Whether it be zeitgeist or luck, Ron Marz created a character that spoke directly to a teenage boy at the time. In the early 90s, comic creators were becoming rock stars in the industry. Flashy names like Jim Lee, Todd McFarlane, Rob “Button Your Fly” Liefeld, Erik Larsen were breaking away from Marvel and DC to create a hipper company (think like a teenage kid…Bloodstrike was cool). Classic comic moments were happening every Wednesday (or Thursday at my shop in Greenville, SC). Superman was dying. Batman was broken. Spider-man was the other Spider-Man. Wolverine was de-adamantiumed. Apocalypse ruled. And Green Lantern was insane. The magic was palpable. I looked forward to every single Thursday afternoon trip to the LCS. The resonant enthusiasm seeped into so many of us that we wanted to be comic creators when we grew up. The then hive-mind of kids spending wadded-up dollars on comics are now the same 30-year-olds writing an internet’s worth of web comics and repetitiously asking the same question at comic conventions: how do we break in?
Which is why Kyle is such a powerful character. Kyle Rayner is us. No, he’s not a comic creator. But he is a creator. An artist with a pop-culture influenced imagination. He struggles with women, holding down jobs and everyday issues like finding an apartment. And, yes, none of those characteristics is dynamic or unique. Except…Kyle made it. The big break literally landed right in his lap. Instead of becoming a comic creator, he became a superhero.

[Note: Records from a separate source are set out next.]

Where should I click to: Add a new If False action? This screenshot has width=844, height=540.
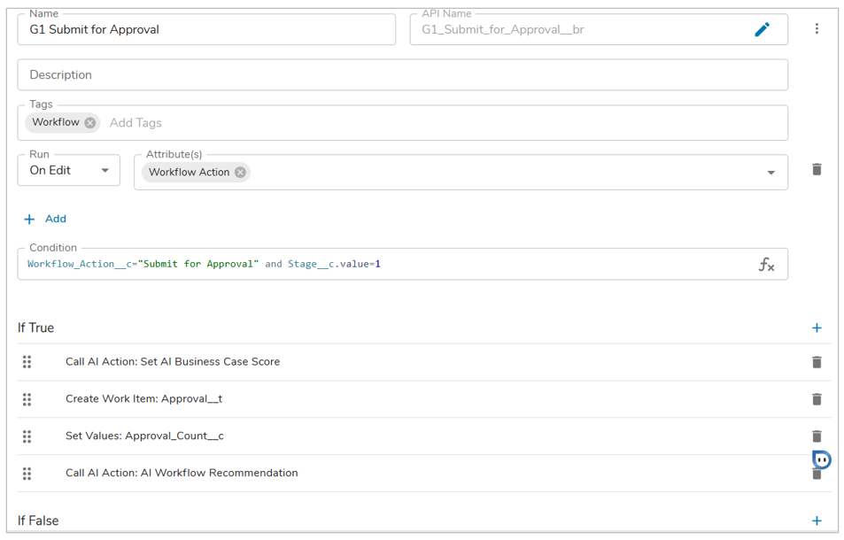[817, 521]
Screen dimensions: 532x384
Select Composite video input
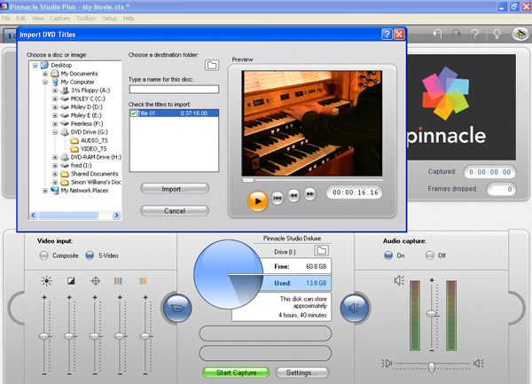pyautogui.click(x=44, y=255)
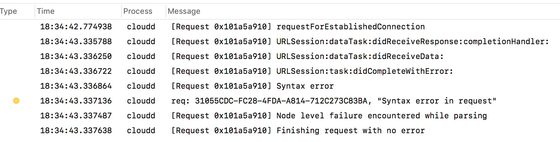560x142 pixels.
Task: Click the Message column header
Action: click(184, 11)
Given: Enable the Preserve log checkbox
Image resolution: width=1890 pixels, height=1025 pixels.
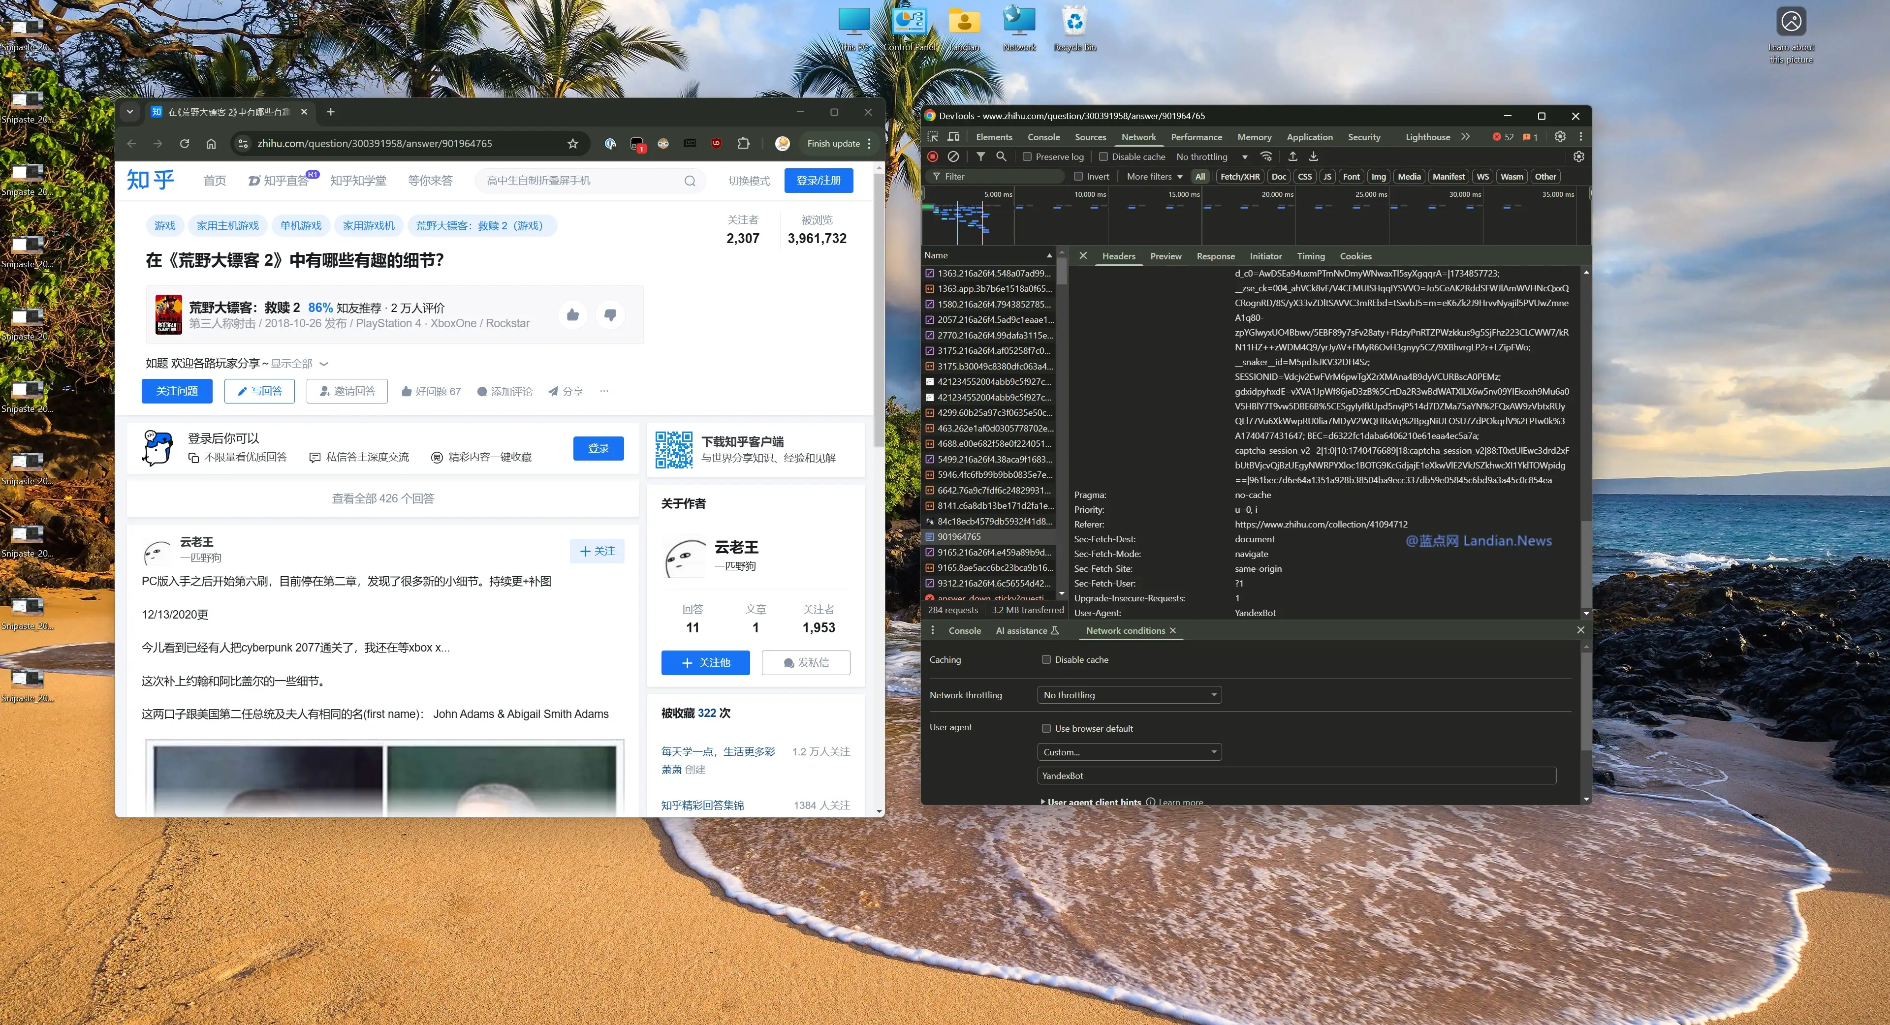Looking at the screenshot, I should [x=1027, y=156].
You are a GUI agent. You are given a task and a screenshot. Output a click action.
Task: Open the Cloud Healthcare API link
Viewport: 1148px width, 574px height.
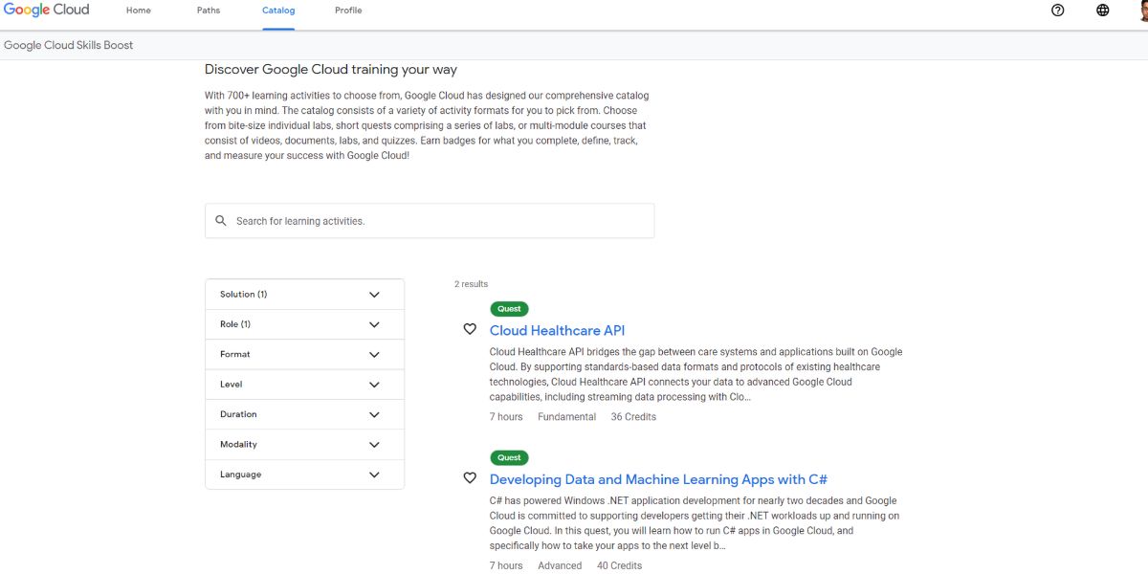click(x=557, y=330)
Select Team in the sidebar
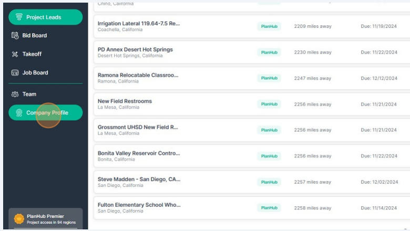 [46, 94]
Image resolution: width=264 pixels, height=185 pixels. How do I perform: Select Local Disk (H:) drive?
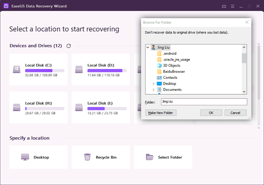point(39,107)

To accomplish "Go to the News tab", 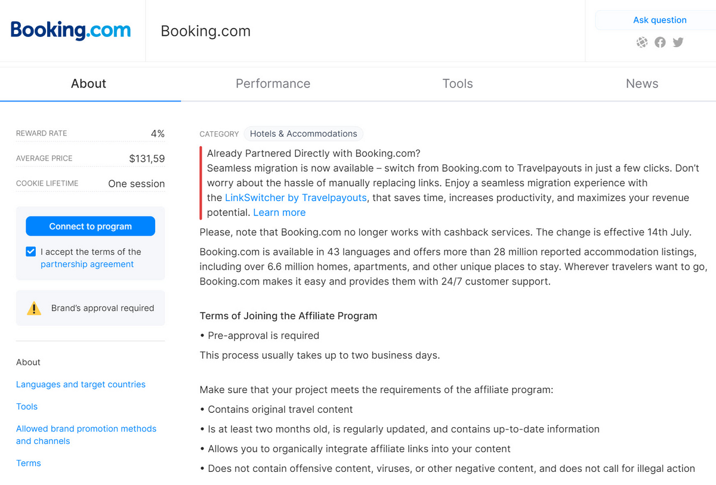I will [642, 84].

To be fair, the metaphor was not obvious to me when I collected Kyle’s GL run as kid. I started seeing the connection when Hal returned as I asked myself why I loved Kyle over other Green Lanterns. Guy was an engaging rogue that was willing to punch authority in the face and pay the consequences, which is the opposite of me. John carried too much guilt and Hal’s arrogance always left me cold. But Kyle isn’t a sum of what the other are not. As I tried to define him, the similarities emerged.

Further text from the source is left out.